Le brainstorming n’est pas créatif

 

Le brainstorming est littéralement la tempête d’idées. Il consiste à réunir des personnes au sein d’un groupe afin de procéder à une collecte des idées dont le but est de résoudre – ou comme le diraient les aficionados d’anglicismes de solutionner – un problème. (Oui, la langue française n’est plus sexy). 

Conçu et développé par le publicitaire américain Alex Osborn dans les années 1940, la technique bien qu’elle ait été contestée a connu – connaît un certain succès dans le monde Mad Men des publicitaires, marketeurs, designers et autres créatifs de la communication. 

Remue-méninges pour les uns, remue-ménage cognitif pour les autres, mythe ou efficacité démontrée, le brainstorming est à la mode, et se décline désormais en une foultitude de méthodes, d’applications, de logiciels, d’expertises, de fourre-tout. 

 

Brainstorming fait pschiit

Tout ce qui prétend à une crédibilité veut/fait du brainstorming. Les universités et les départements facultaires, les conseils d’administration, les directeurs et les managers, les cols bleus blancs rouges verts jaunes aussi. Soit au nom de la cohésion des équipes – donc à l’atteinte d’une meilleure (plus grande) productivité, soit à des fins de créativité.

Le brainstorming est ainsi le moyen qui paraît le plus stimulant de faire travailler les gens en équipes, ou de les inciter au dépassement de leurs propres limites créatives.

Sauf que, en considérant ces intentions, le brainstorming n’est ni stimulant ni créatif. Il regroupe des personnes qui ont tendance à élaborer une réflexion menant vers une pensée commune (conformity pressure), comme le souligne Camille Franc.

Ou à un faux accord lorsque dans l’équipe une personnalité dépositaire d’une certaine autorité (légitime, administrative), ayant un certain charisme (excellent orateur par exemple) parvient à imposer inconsciemment ou pas l’idée qui sera dominante, retenue. Elle peut s’avérer être la moins efficiente. 

Il n’est pas rare que le brainstorming conduise au pugilat des égos. A la friction des humeurs et des personnalités incompatibles. Ce ne sont pas des robots faits d’algorithmes qui composent les équipes.

> _Consignes_
A. D'après l'extrait sur le brainstorming, qui a conçu et développé cette technique, et à quelle époque ?
B. Réécrivez le passage de l'extrait sur le brainstorming qui commence par "Conçu et développé" et va jusqu'à "de la communication.", en mettant "écho" à la place de "succès".

> _Documents fournis_

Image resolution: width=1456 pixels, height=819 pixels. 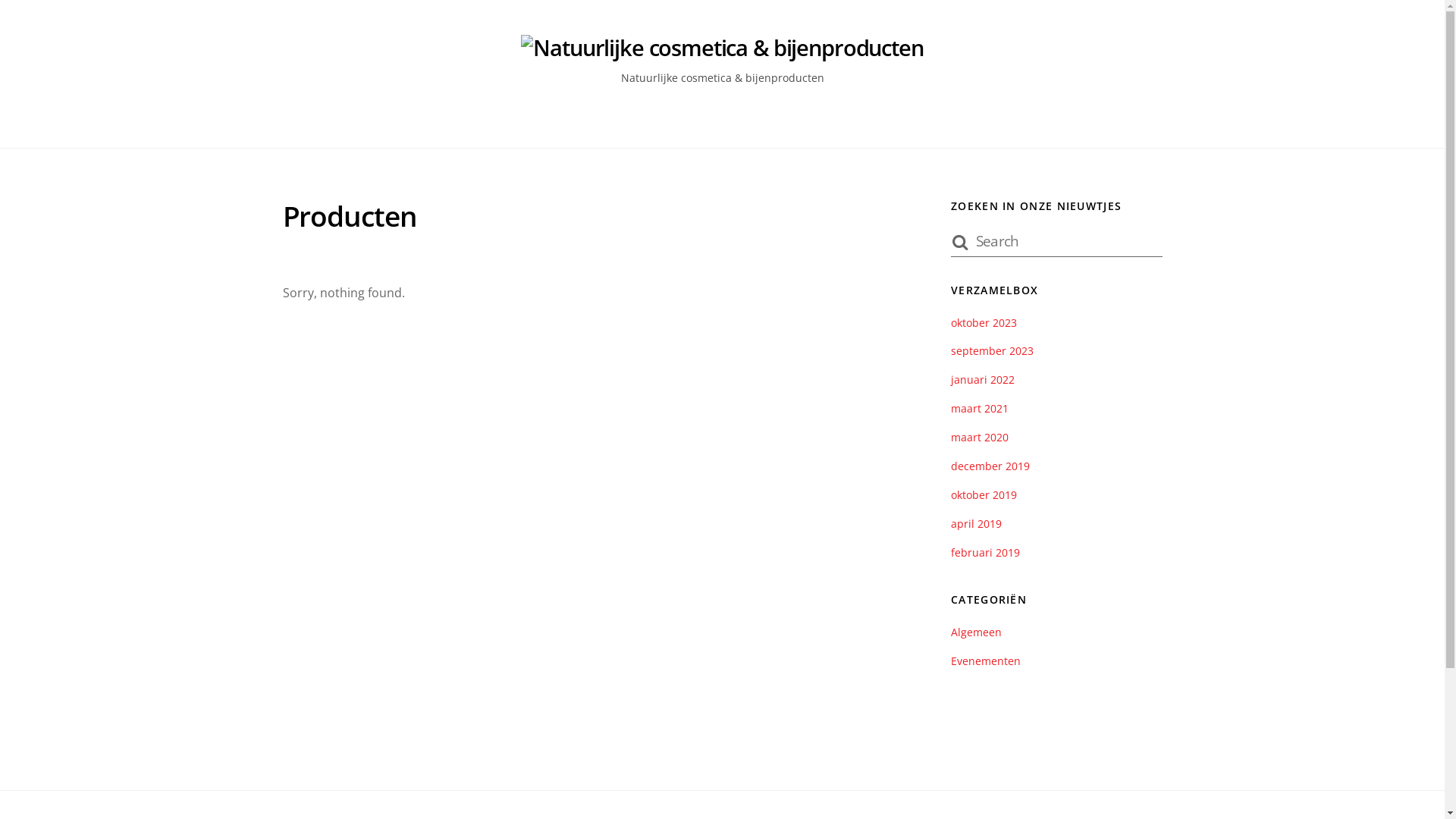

> _Corrigé_
A. Le publicitaire américain Alex Osborn, dans les années 1940.

B.
Conçu et développé par le publicitaire américain Alex Osborn dans les années 1940, la technique bien qu’elle ait été contestée a connu – connaît un certain écho dans le monde Mad Men des publicitaires, marketeurs, designers et autres créatifs de la communication.